┌─ Data supplied

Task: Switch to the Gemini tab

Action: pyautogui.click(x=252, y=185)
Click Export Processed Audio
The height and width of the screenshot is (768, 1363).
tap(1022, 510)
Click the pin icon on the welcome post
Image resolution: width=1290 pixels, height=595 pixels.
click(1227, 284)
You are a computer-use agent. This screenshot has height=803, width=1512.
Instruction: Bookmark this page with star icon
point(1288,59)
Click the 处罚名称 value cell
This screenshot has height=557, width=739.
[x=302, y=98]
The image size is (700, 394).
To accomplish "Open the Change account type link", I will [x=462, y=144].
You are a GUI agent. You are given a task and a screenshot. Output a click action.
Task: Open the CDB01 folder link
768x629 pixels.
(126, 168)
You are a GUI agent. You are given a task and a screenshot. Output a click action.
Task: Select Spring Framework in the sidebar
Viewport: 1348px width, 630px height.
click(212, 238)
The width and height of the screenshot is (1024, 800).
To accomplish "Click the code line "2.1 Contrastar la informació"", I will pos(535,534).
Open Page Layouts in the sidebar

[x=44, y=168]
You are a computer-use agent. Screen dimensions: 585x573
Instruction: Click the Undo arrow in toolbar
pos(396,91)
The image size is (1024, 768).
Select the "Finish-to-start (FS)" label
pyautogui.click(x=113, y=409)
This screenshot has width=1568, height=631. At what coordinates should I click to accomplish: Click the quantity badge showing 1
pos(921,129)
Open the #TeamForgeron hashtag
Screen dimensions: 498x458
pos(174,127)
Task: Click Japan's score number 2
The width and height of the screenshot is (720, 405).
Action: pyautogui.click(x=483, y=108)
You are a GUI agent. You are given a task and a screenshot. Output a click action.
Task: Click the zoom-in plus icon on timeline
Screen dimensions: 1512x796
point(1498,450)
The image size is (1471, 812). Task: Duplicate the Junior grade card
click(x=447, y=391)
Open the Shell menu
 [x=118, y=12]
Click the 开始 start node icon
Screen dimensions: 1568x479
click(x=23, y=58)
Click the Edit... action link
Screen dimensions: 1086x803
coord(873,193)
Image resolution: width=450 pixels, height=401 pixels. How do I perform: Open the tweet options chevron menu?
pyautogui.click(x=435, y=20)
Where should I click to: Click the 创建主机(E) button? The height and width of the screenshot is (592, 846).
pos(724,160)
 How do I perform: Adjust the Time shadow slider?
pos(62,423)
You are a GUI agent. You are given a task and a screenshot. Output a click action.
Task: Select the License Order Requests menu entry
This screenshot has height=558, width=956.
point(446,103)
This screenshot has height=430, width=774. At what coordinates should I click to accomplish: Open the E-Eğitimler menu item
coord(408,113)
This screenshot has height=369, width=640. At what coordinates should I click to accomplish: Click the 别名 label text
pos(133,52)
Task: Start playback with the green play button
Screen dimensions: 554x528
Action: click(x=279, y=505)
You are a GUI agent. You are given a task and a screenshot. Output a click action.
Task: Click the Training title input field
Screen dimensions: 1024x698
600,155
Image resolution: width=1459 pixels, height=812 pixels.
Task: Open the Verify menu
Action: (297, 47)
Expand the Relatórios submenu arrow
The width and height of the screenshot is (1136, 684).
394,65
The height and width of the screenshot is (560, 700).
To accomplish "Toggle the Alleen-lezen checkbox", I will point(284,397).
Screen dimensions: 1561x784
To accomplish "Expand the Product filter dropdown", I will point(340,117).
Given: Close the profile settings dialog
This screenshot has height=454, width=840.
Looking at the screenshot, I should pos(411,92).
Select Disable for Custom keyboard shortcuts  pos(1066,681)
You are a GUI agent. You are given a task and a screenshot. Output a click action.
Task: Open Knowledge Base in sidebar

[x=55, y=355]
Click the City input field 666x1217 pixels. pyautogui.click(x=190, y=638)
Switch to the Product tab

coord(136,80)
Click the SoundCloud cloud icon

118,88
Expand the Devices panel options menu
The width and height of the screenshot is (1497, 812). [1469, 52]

└─

● Task statement: In your reply, restate every entry exactly.

● Exercise output:
Task: Switch to the Gemini tab

Action: pyautogui.click(x=252, y=185)
Click Export Processed Audio
The height and width of the screenshot is (768, 1363).
tap(1022, 510)
Click the pin icon on the welcome post
Image resolution: width=1290 pixels, height=595 pixels.
click(1227, 284)
You are a computer-use agent. This screenshot has height=803, width=1512.
Instruction: Bookmark this page with star icon
point(1288,59)
Click the 处罚名称 value cell
This screenshot has height=557, width=739.
[x=302, y=98]
The image size is (700, 394).
To accomplish "Open the Change account type link", I will [x=462, y=144].
You are a GUI agent. You are given a task and a screenshot. Output a click action.
Task: Open the CDB01 folder link
768x629 pixels.
(126, 168)
You are a GUI agent. You are given a task and a screenshot. Output a click action.
Task: Select Spring Framework in the sidebar
Viewport: 1348px width, 630px height.
click(212, 238)
The width and height of the screenshot is (1024, 800).
To accomplish "Click the code line "2.1 Contrastar la informació"", I will pos(535,534).
Open Page Layouts in the sidebar

[x=44, y=168]
You are a computer-use agent. Screen dimensions: 585x573
Instruction: Click the Undo arrow in toolbar
pos(396,91)
The image size is (1024, 768).
Select the "Finish-to-start (FS)" label
pyautogui.click(x=113, y=409)
This screenshot has width=1568, height=631. At what coordinates should I click to accomplish: Click the quantity badge showing 1
pos(921,129)
Open the #TeamForgeron hashtag
Screen dimensions: 498x458
pos(174,127)
Task: Click Japan's score number 2
The width and height of the screenshot is (720, 405).
Action: pyautogui.click(x=483, y=108)
You are a GUI agent. You are given a task and a screenshot. Output a click action.
Task: Click the zoom-in plus icon on timeline
Screen dimensions: 1512x796
point(1498,450)
The image size is (1471, 812). Task: Duplicate the Junior grade card
click(x=447, y=391)
Open the Shell menu
 [x=118, y=12]
Click the 开始 start node icon
Screen dimensions: 1568x479
click(x=23, y=58)
Click the Edit... action link
Screen dimensions: 1086x803
coord(873,193)
Image resolution: width=450 pixels, height=401 pixels. How do I perform: Open the tweet options chevron menu?
pyautogui.click(x=435, y=20)
Where should I click to: Click the 创建主机(E) button? The height and width of the screenshot is (592, 846).
pos(724,160)
 How do I perform: Adjust the Time shadow slider?
pos(62,423)
You are a GUI agent. You are given a task and a screenshot. Output a click action.
Task: Select the License Order Requests menu entry
This screenshot has height=558, width=956.
point(446,103)
This screenshot has height=430, width=774. At what coordinates should I click to accomplish: Open the E-Eğitimler menu item
coord(408,113)
This screenshot has height=369, width=640. At what coordinates should I click to accomplish: Click the 别名 label text
pos(133,52)
Task: Start playback with the green play button
Screen dimensions: 554x528
Action: click(x=279, y=505)
You are a GUI agent. You are given a task and a screenshot. Output a click action.
Task: Click the Training title input field
Screen dimensions: 1024x698
600,155
Image resolution: width=1459 pixels, height=812 pixels.
Task: Open the Verify menu
Action: (297, 47)
Expand the Relatórios submenu arrow
The width and height of the screenshot is (1136, 684).
394,65
The height and width of the screenshot is (560, 700).
To accomplish "Toggle the Alleen-lezen checkbox", I will point(284,397).
Screen dimensions: 1561x784
To accomplish "Expand the Product filter dropdown", I will point(340,117).
Given: Close the profile settings dialog
This screenshot has height=454, width=840.
Looking at the screenshot, I should pos(411,92).
Select Disable for Custom keyboard shortcuts  pos(1066,681)
You are a GUI agent. You are given a task and a screenshot. Output a click action.
Task: Open Knowledge Base in sidebar

[x=55, y=355]
Click the City input field 666x1217 pixels. pyautogui.click(x=190, y=638)
Switch to the Product tab

coord(136,80)
Click the SoundCloud cloud icon

118,88
Expand the Devices panel options menu
The width and height of the screenshot is (1497, 812). [1469, 52]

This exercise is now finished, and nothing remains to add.